实际上这才是斯密的著作之所以如此重要的原因所在。他创造了一幅想象世界的图景。它几乎与借贷完全没有关系,因此也就没有罪行与罪恶。在这个世界里,人们确信上帝已经预先安排了一切,让它向更好的方向发展;他们只需要计算他们的利益就可以了。这种想象的建构当然就是科学家所说的“模型”了。模型本身没有什么错。平心而论,如果脱离它们,我们是无法思考的。但建立模型的问题在于,我们会有一种把它们当做可观察的事实对待的倾向——至少当我们想象某个叫做“市场”的模型时似乎总会这样。有时我们甚至会对某些模型五体投地,开始把它们当神一样膜拜:“我们必须遵守市场的命令!”
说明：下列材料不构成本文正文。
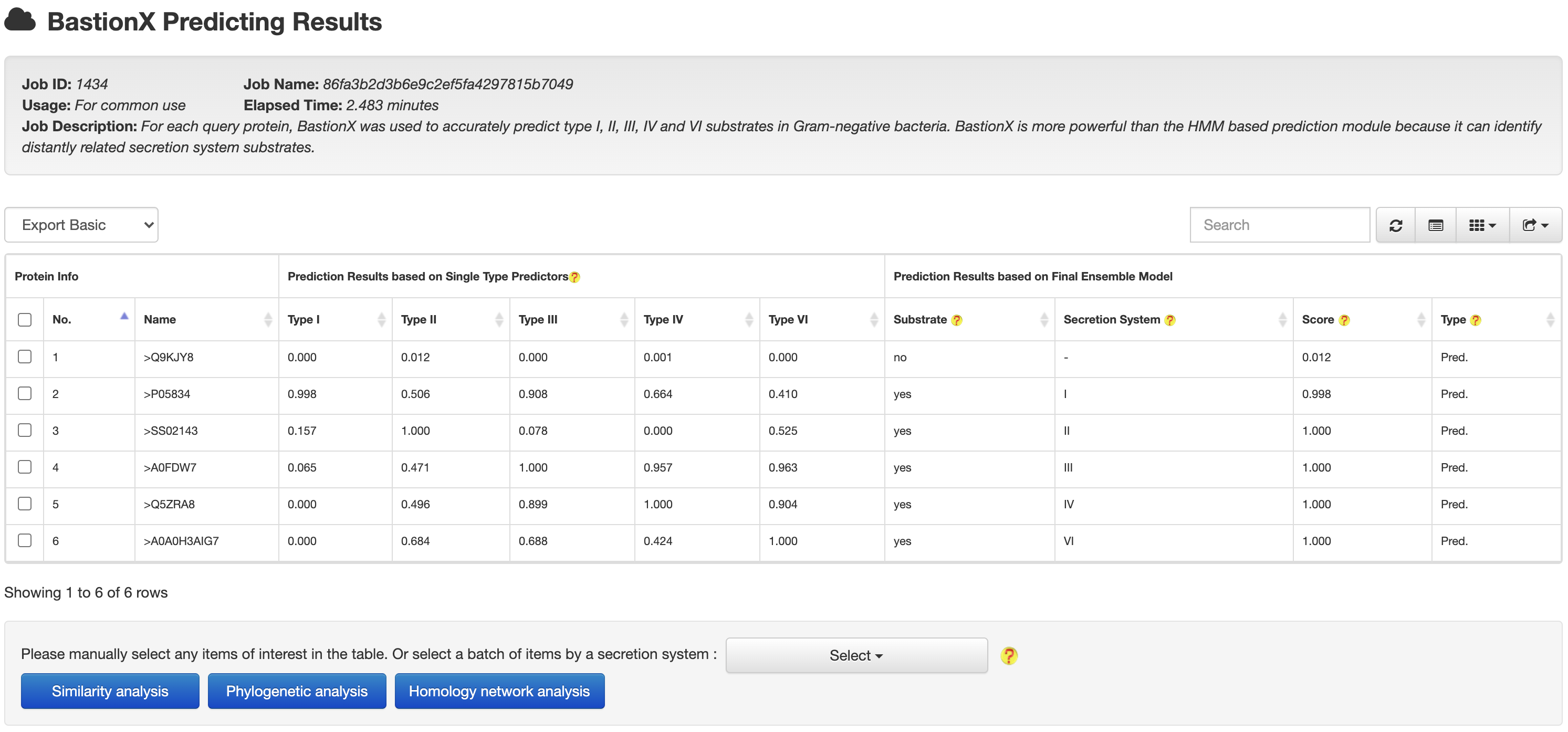The image size is (1568, 732).
Task: Open the columns visibility grid icon
Action: click(x=1481, y=225)
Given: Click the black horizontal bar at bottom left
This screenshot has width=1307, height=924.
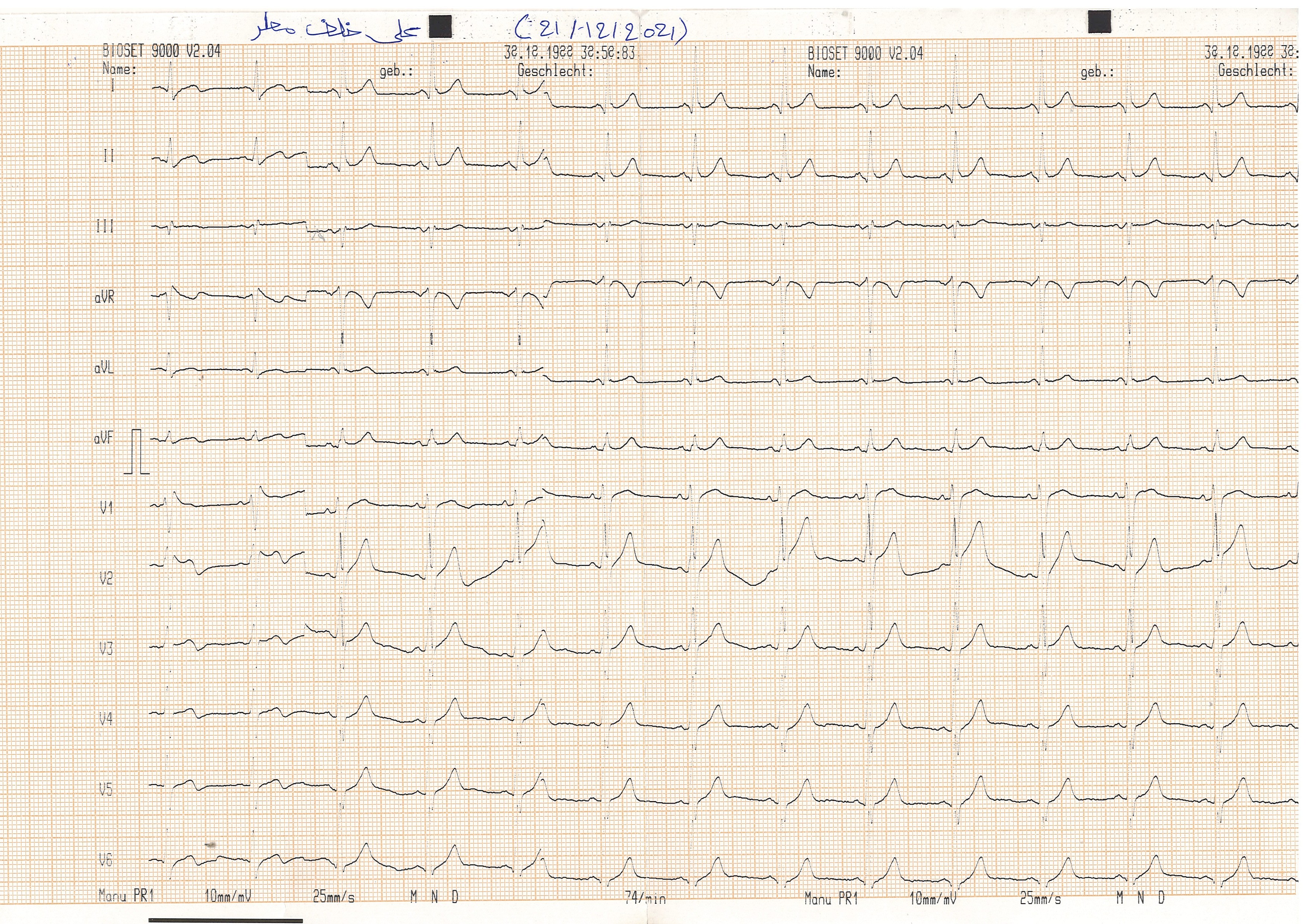Looking at the screenshot, I should coord(225,920).
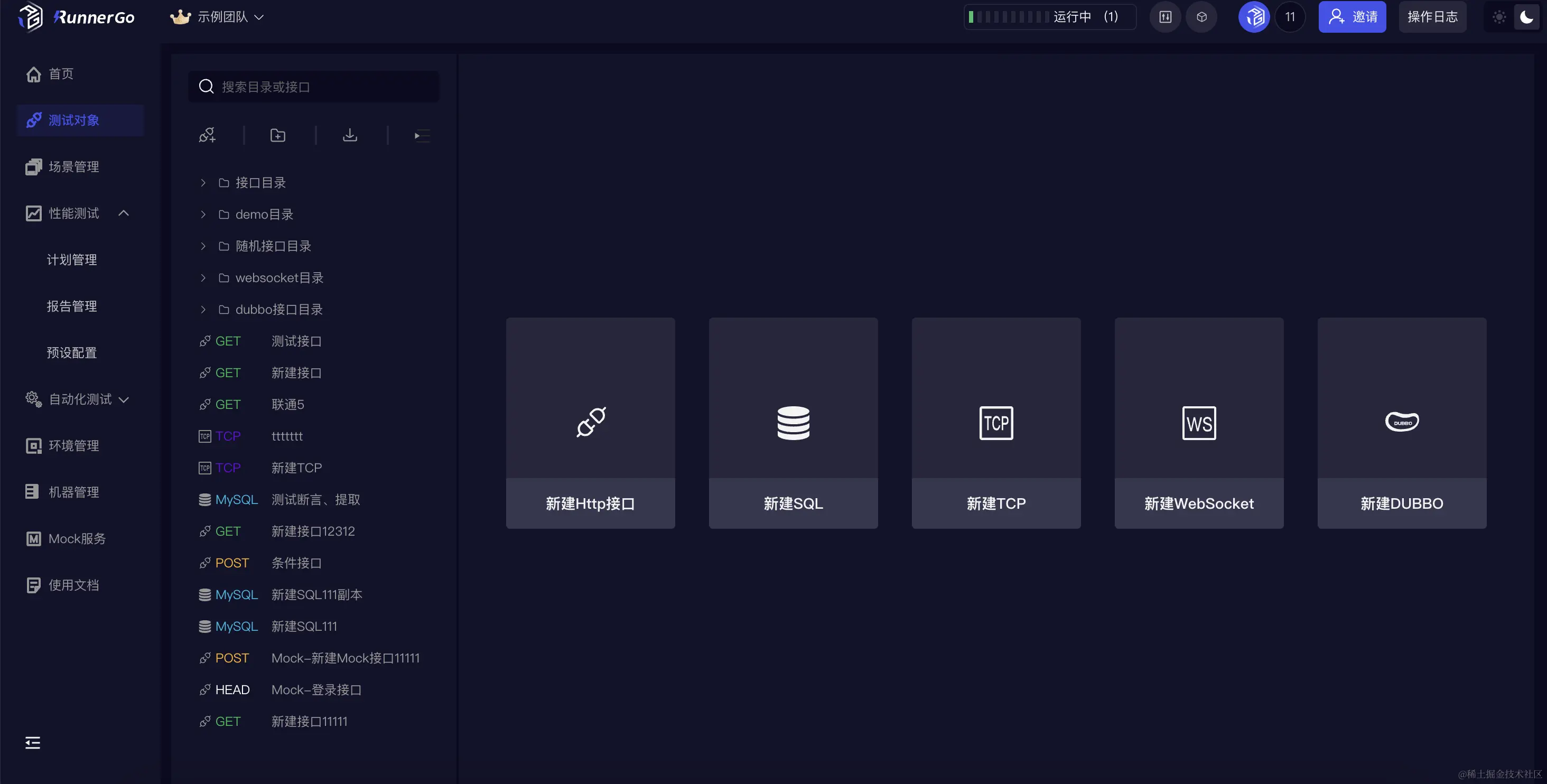This screenshot has height=784, width=1547.
Task: Expand the demo目录 folder
Action: 203,214
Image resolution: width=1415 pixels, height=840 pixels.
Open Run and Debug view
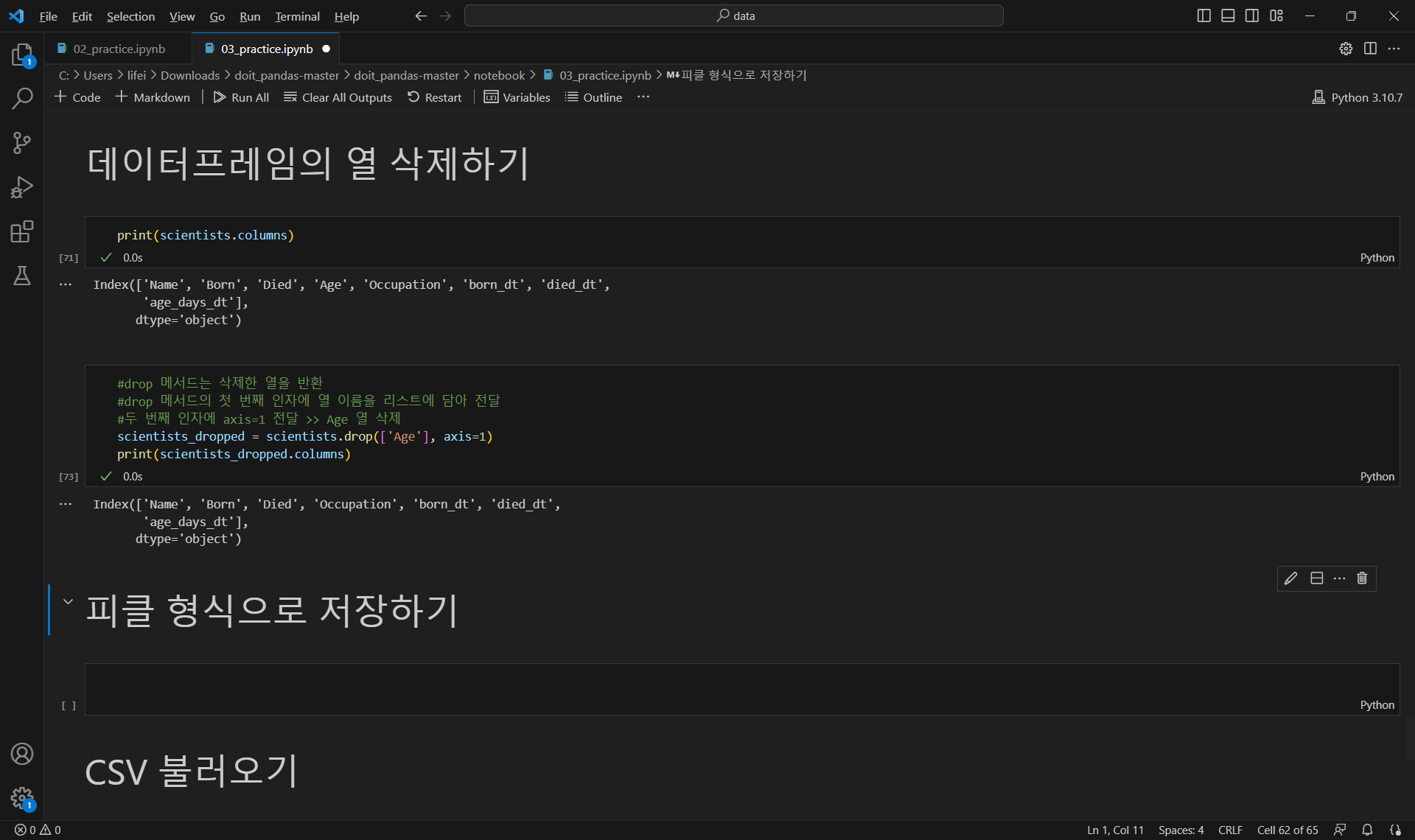click(22, 187)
卡尔·马克思对人类膜拜自己的创造物的倾向有一些了解。他撰写《资本论》的目的是为了证明,即使我们从经济学家的乌托邦构想出发,但只要我们同时让某些人控制生产资本,而另一些人除头脑和身体能够出卖之外一无所有,那么产生的结果将在很多方面和奴隶制相差无几,整个体系因此会最终毁灭自己。似乎所有人都忘记了,他的分析的性质是“似乎如此”。马克思十分明白,在他那个年代的伦敦,擦鞋童、妓女、管家、士兵、小贩、烟囱打扫工、卖花女、街头音乐家、罪犯、保姆和马车司机远比工厂工人要多。他从来没有说,他的模型就是世界的真实模样。
尽管如此,如果要说过去数百年来世界历史说明了什么的话,那就是乌托邦的设想还是有一定市场的。亚当·斯密的设想,还有那些与此相对立的设想都是如此。大约1825~1975年,虽然这段时间短暂,但有一群十分强有力的人(他们得到许多最软弱之人的支持),决意将斯密的那种设想变为现实。最终,硬币和纸币有了足够的发行量,甚至于一般民众,在日常生活中也无须借助于票券、代币或信用。工资开始按时发放;出现了新型的店铺和街市,人人都用现金支付,或者,随着时间的推移,越来越多地使用非人格形式的信用,比如分期付款。因此,许多自认为“人格高尚”的工人阶级的人开始信奉老派的清教徒观念,即欠债是罪恶和堕落。他们把不受当铺老板或放贷者操控作为骄傲的象征,这把他们与酒鬼、妓女和挖沟工区别开来。与这些下流之辈相比,他们是完好无损的。
我是在这种工人阶级的家庭中长大的。我的哥哥53岁的时候去世,到死时一直拒绝办理信用卡。因此我可以在某种程度上作证,对于那些把大部分时间用于在某人命令之下工作的人来说,皮夹里能够塞满无条件属于他们的纸钞是一种十分诱人的自由。正因为如此,经济学家如此之多的假设(大部分是我在这本书中批判的)得到了历史上工人运动领袖的拥护,甚至塑造了我们对不同于资本主义的另一条路线的构想——这没有什么奇怪的。问题不仅仅在于他们漏洞百出,甚至违反常情的自由观。真正的问题是,这种构想,就像所有乌托邦幻想一样,是不可能实现的。我们既不可能拥有一个普遍的世界市场,也不可能拥有一个每个人都不是资本家,但却能通过某种方式成为受到尊重、定期领取薪水、能够享受充分的牙齿保健的雇佣劳动者。那样的世界未曾存在过,也不可能出现。更为重要的是,一旦人们将这样的世界可能实现的愿景付诸实践,整个体系就会开始崩溃。